The key to making great chicken pot pie soup, is to adequately season. Be sure to taste and season at the end.

  • Aromatics Onions, carrots, celery, and garlic are cooked in butter as a base for flavoring the soup.
  • Mushrooms – sauteeing until golden adds a boost of flavor
  • Flour – just 1/3 cup thickens the soup to make it creamy
  • Chicken Stock – homemade bone broth will taste best, but storebought works.
  • Potatoes – we used Yukon gold
  • Chicken – light or dark meat works great
  • Peas and Corn – we use frozen peas and corn since we stock them in our freezer, but canned corn will also work.
  • Cream – heavy or regular whipping cream or even a light cream would work if you want a leaner soup.
  • Parsley – we love it in the soup for flavor and garnish with it to add color and freshness.
Ingredients for chicken pot pie soup with chicken, vegetables, and potatoes.

How to Cook the Chicken

We love using leftover rotisserie to make Chicken pot pie soup. You can use cooked chicken breasts or a store-bought Rotisserie Chicken. If you want to cook your own chicken, our go-to recipes are:

Pot Pie soup cooked in a dutch oven pot

How to Make Chicken Pot Pie Soup

Once you have all of your ingredients chopped and prepped, cooking this soup is easier than you think.

  1. Saute vegetables – melt butter and sautee onion, celery, and carrots and saute for 5 minutes until softened.
  2. Add mushrooms and garlic and saute 5 minutes.
  3. Add flour and saute 1 minute
  4. Add broth and potatoes – season with salt and pepper and simmer until potatoes are tender.

# # # #

_What this exercise asks_:
(1) In the chicken pot pie soup text, rewrite the passage starting at "We love using" and ending at "saute 5 minutes.", changing "dutch oven" to "cast-iron".
(2) Name every vegetable that the chicken pot pie soup text lists under Aromatics.

# # # #

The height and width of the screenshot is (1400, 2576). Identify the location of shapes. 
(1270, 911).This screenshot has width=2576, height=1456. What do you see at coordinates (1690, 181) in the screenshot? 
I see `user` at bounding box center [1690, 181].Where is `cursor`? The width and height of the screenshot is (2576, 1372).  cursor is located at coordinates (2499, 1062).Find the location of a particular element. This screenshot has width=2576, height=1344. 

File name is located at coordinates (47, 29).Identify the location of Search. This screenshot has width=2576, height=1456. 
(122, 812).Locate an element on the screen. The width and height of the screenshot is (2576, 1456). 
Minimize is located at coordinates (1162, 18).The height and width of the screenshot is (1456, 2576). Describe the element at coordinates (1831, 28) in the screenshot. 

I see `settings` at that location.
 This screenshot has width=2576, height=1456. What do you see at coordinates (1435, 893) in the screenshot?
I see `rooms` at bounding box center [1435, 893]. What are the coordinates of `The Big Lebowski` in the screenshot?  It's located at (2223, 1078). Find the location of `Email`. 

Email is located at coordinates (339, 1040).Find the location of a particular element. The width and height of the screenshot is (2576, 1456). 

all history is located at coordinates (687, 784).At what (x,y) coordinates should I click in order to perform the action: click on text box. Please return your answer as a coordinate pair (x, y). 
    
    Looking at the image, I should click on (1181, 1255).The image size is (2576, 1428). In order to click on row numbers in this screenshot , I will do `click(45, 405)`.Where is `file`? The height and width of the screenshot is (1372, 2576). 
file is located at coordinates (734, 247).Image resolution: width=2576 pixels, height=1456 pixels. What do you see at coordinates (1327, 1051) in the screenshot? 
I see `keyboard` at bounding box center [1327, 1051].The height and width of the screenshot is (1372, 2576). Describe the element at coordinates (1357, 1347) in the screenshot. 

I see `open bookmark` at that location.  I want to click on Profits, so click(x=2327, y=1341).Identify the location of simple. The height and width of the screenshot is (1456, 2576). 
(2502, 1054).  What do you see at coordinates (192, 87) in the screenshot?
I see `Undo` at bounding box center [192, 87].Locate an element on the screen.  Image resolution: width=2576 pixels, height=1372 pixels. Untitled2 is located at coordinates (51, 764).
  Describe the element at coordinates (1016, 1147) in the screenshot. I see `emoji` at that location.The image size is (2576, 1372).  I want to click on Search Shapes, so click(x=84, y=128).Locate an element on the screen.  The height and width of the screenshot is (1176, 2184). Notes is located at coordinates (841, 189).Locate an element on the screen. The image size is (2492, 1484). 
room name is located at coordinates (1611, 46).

# # # #

_Task-by-task solutions_:
(1)
We love using leftover rotisserie to make Chicken pot pie soup. You can use cooked chicken breasts or a store-bought Rotisserie Chicken. If you want to cook your own chicken, our go-to recipes are:

Pot Pie soup cooked in a cast-iron pot

How to Make Chicken Pot Pie Soup

Once you have all of your ingredients chopped and prepped, cooking this soup is easier than you think.

  1. Saute vegetables – melt butter and sautee onion, celery, and carrots and saute for 5 minutes until softened.
  2. Add mushrooms and garlic and saute 5 minutes.

(2) Onions, carrots, celery, and garlic.